Jacob Bailey (16 April 1731 – 26 July 1808) was an author and clergyman of the Church of England, active in New England and Nova Scotia.
Bailey was born in Rowley, Massachusetts, and was educated at Harvard College, ranked at the bottom (by social order) of the class of 1755, which notably also included John Adams. He started his career in the ministry as a Congregational preacher in New Hampshire but converted and became an Anglican clergyman in 1760, through his connection with Dr. Silvester Gardiner, a prominent Massachusetts physician, businessman, and landowner. Gardiner, also Anglican, sought a minister to serve the rural parish of Frankfort or Pownalborough (now Dresden, Maine, but then part of Massachusetts), which was part of the lands his business partnership, the Kennebec Proprietors, oversaw. Bailey's congregation was a mix of mainly German Lutheran and French Huguenot immigrants, who were often at odds on matters of religion with the area's Yankee Congregationalists.

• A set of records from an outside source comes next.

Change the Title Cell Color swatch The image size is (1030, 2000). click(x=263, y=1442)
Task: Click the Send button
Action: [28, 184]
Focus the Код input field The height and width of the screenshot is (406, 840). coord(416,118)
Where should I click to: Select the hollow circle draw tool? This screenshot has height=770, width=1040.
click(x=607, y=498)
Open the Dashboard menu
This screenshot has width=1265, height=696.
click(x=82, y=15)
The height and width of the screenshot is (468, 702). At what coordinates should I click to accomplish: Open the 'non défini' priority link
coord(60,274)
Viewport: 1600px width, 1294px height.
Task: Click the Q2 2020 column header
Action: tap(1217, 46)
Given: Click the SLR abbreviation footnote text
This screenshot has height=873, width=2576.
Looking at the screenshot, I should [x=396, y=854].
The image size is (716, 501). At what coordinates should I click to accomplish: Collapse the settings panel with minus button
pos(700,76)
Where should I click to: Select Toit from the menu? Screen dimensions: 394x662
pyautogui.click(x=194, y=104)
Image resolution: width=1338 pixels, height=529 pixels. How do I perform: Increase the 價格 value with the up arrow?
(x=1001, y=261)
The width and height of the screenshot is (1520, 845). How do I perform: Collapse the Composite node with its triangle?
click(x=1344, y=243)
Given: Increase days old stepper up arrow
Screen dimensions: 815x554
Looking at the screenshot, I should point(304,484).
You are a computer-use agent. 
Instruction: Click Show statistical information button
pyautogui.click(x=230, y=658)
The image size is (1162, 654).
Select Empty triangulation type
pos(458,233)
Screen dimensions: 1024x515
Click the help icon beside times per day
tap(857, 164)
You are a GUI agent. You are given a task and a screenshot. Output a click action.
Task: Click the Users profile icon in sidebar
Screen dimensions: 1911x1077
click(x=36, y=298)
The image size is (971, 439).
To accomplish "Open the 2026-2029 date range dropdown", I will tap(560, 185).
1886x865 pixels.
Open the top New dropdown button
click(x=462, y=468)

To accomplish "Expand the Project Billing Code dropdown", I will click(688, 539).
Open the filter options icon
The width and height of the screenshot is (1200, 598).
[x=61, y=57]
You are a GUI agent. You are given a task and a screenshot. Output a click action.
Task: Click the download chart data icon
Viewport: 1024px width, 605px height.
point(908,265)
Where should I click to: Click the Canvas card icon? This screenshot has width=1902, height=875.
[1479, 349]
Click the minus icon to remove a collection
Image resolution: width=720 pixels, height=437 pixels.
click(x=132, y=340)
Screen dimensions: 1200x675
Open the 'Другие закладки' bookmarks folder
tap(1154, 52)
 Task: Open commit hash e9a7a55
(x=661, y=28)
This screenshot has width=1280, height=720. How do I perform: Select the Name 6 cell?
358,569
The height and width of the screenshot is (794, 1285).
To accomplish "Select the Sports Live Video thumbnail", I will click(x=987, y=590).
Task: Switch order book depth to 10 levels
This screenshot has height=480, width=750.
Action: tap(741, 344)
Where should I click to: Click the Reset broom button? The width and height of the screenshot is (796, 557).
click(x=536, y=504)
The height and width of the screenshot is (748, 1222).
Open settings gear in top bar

Despite continuing friction with the local Congregationalists, Bailey was able to build a church and parsonage in 1770-71. Hostilities towards Bailey continued, especially when he continued to profess Loyalty to the British Crown, and he moved with his family to Nova Scotia in 1779, after American Patriots twice made attempts on his life. He served in the parish of Cornwallis for a period and then moved to Annapolis Royal where he remained for the rest of his life.
In 1780, Rev. Bailey was appointed the Deputy Chaplain to the 84th Regiment.